Even if you have already responded to a post about this or e-mailed your patient story to Bev, please fill out this form for accuracy.
Who should fill out this form?
1. Those who were receiving daily opioid therapy for pain, were dismissed from their provider, and have been unable to find a new provider to prescribe daily opioids. Some examples may be for failed UDT, failed pill count, being labeled as "too complicated," etc.
2. Those who were receiving daily opioid therapy for pain, their provider no longer practices or sees chronic pain patients, and have been unable to find a new provider. This can also include those whose provider suddenly discontinued their opioid prescription. Some examples may be DEA investigation, provider has passed away, or provider moved.
3. Those who were receiving daily opioid therapy for pain and their provider stopped their medication cold turkey, is in the process of force tapering (tapering without patient consent or approval) them. This can be a sudden discontinuation, a rapid or a slow taper.
4. Those who were on daily opioids for pain and were force tapered down to a lower strength or MME.
5. Those who were stable on daily opioids for pain and were told their only option was Suboxone/Subutex (buprenorphine/naloxone).
Please understand, we are not collecting this information to help you find a new provider. Unfortunately, that is becoming increasingly more difficult to do.
We are collecting this information with the hope that possibly:
1. Media will cover this issue of patient abandonment and forced opioid tapers.

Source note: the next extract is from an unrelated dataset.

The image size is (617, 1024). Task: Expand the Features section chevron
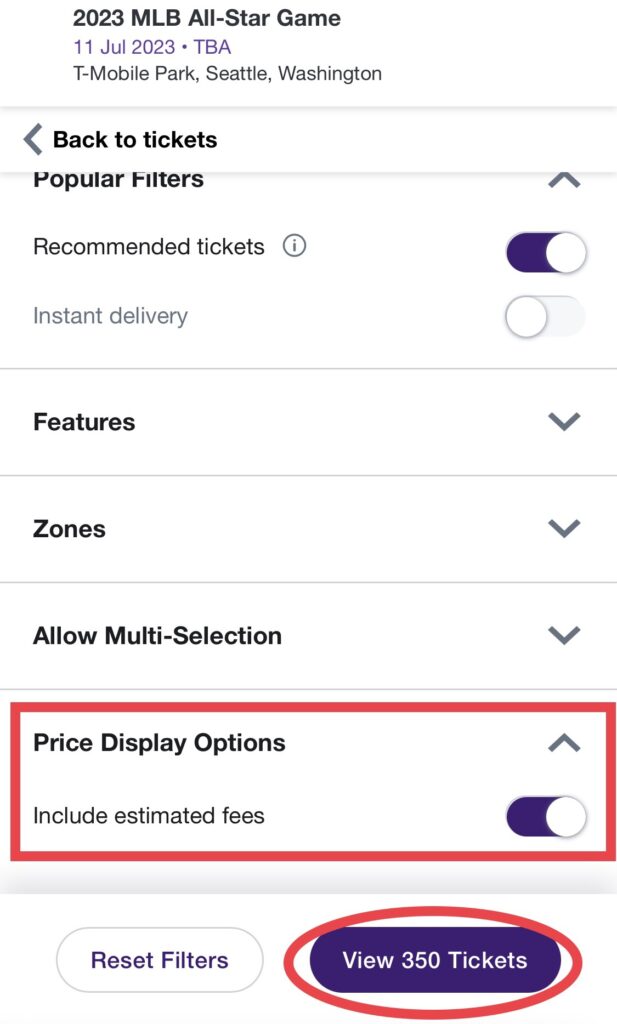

2. This may lead to a formal study on patient abandonment and forced opioid tapers on both the state and national level so resources can be allocated to help these patients.
3. This information may help us convince lawmakers that patient abandonment and forced tapers have reached a crisis level.
The purpose of gathering this information is to demonstrate the following:
1. Frequency with which patients are force tapered and/or abandoned.
2. What circumstances have led to patients being force tapered and/or abandoned.
3. How often resources are provided to patients for continuity of care.
We are requesting patients voluntarily submit ONLY as much information as they are comfortable providing.
By filling out this form you are giving your consent to allow individuals involved with opioid policy, journalists, legislators, and policy makers to view a de-identified version of the data.
De-identified data is defined by HIPAA as "health information that does not identify an individual and with respect to which there is no reasonable basis to believe that the information can be used to identify an individual.”
You will have the option of using initials or a pseudonym. If you wish to not use your name but your e-mail address includes your name, please create a new e-mail address that doesn't contain identifying information.